Another service that has become overwhelmingly popular at St. Gabe’s is a shelter for expectant women. Starting in their 8th month of pregnancy, a woman can come from anywhere and stay next door to the hospital. The shelter sits adjacent to the Guardian’s Shelter, a place for family members to prepare food and wash clothing for patients. These women have weekly visits to St. Gabe’s antenatal clinic, as well as ready access to clean water, well-ventilated kitchen facilities, and a warm bed. If they should encounter any complications with pre-term labor or preeclampsia, they can receive medical attention almost immediately. And when the time comes to deliver, they are minutes away- no long walks or difficult bike rides involved!

 

This shelter, standing just outside of the St. Gabe's grounds, serves as a place where pregnant women can wait to deliver within range of medical services.
This shelter, standing just outside of the St. Gabe’s grounds, serves as a place where pregnant women can wait to deliver within range of medical services.

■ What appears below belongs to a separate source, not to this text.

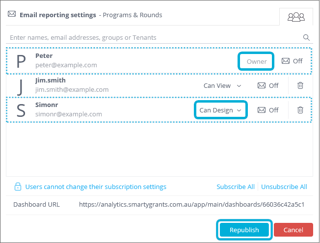Click the Republish button

pos(244,230)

On a related note, the Malawian government is making sincere efforts to reduce maternal mortality rates (5). In order to do so, the government has promised to pay for deliveries, making births in a hospital financially viable for women who previously might have faced unsafe delivery in their villages. (6)

What’s really unique is that St. Gabe’s commitment to infant health doesn’t stop with delivery. Their programs for malnourished children under 5 are especially comprehensive, with inpatient services, distribution of nutritionally enhanced peanut butter and meal (7), frequent measurements, and parental education. One day, as Nkechi and I were walking back from the Guardian’s Shelter, we saw a large fenced-in garden on the hospital periphery. Curious, we asked about it, and found out that the hospital actually uses the garden to show families that nutritionally sound food choices can fit into their lifestyle! The plot was modest enough, but filled with different fruits and vegetables that can be grown locally with minimal effort. The message came across loud and clear: a family can get adequate nutrition for their children, even if they are of modest means or live in a rural area!

 

The garden serves as a practical teaching tool for the parents of children experiencing malnutrition.
The garden serves as a practical teaching tool for the parents of children experiencing malnutrition.

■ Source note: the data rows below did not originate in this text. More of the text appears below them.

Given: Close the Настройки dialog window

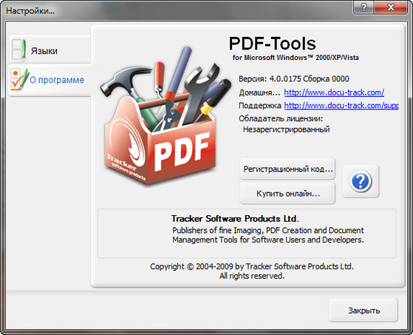Looking at the screenshot, I should (391, 7).

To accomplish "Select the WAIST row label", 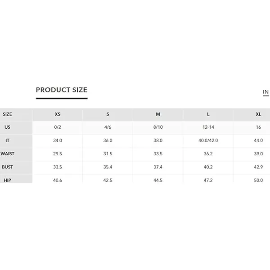I will point(7,153).
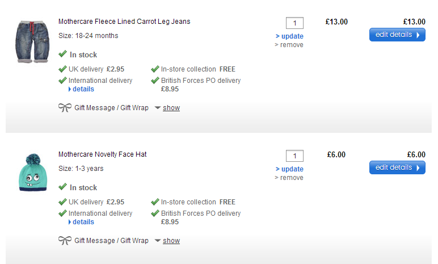
Task: Click the quantity field for the jeans
Action: [294, 23]
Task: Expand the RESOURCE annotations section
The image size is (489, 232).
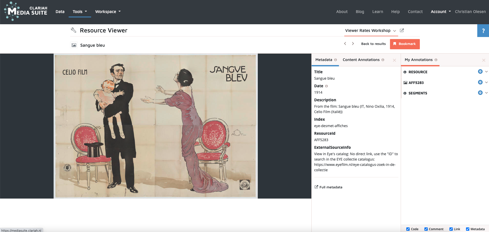Action: pos(486,72)
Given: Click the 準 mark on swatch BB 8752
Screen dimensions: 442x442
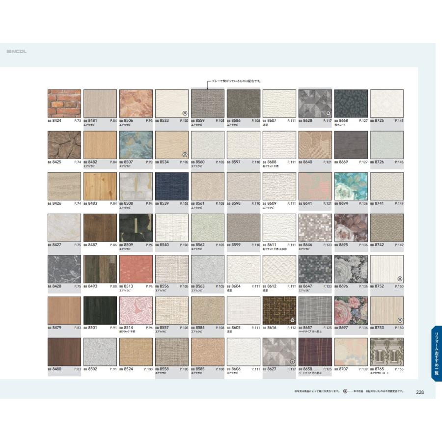Looking at the screenshot, I should pyautogui.click(x=400, y=278).
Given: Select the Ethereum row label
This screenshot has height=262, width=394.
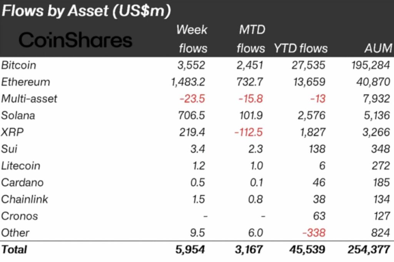Looking at the screenshot, I should click(x=25, y=82).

There are plenty of other public health initiatives that I’ve caught wind of in the past week, and I could write for days on all of them! But you’re in luck, because I decided a) to spare you the comprehensive catalog of my nerdvana and b) hopefully make a point about a thread that is carefully woven through the heart of one of the hospital’s biggest sectors. My experiences over these past few weeks have taught me that St. Gabriel’s has made a serious commitment to continually improving treatment for both mothers and their children. Based on the programs I’ve described and the people who stand behind them, I am convinced that clinicians here not only engage in these practices, but believe in them, continuing to set the  standard of care higher and higher.

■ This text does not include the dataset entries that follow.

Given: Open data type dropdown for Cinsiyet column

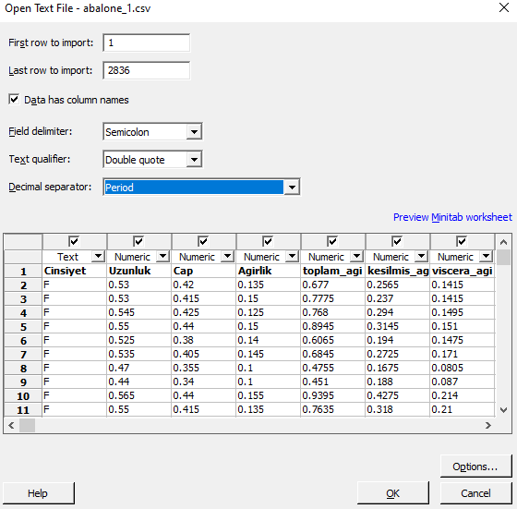Looking at the screenshot, I should (98, 256).
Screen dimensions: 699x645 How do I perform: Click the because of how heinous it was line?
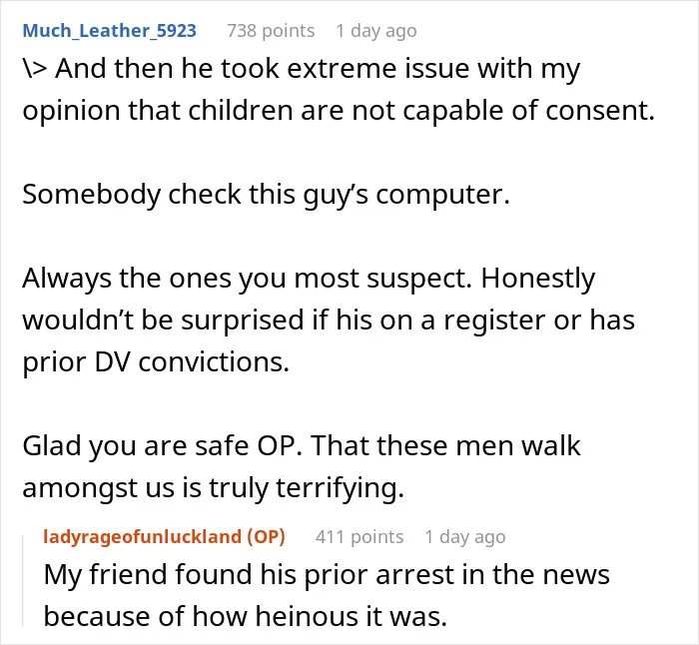246,616
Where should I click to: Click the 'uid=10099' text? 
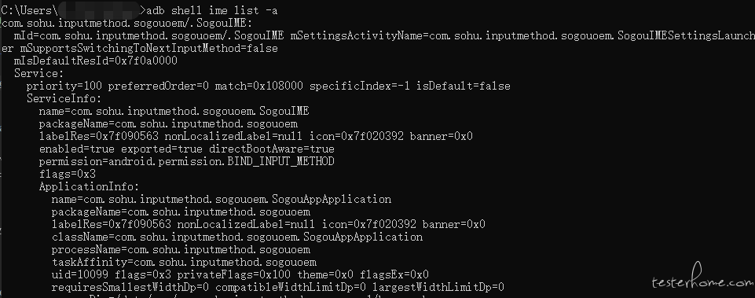tap(80, 275)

(1).  Paediatrics, Surgical, Male, Female, Private, Palliative Care, Labor, and Maternity. I’m probably forgetting a few..

(2). From the WHO ‘s 2012 Neonatal and Child Health Profile of Malawi

(3). That ranks Malawi at 174 out of 187 countries based on the UN’s Human Development Index.

From: http://hdr.undp.org/en/content/under-five-mortality-rate-1000-live-births

(4). One of the few, the proud, no doubt.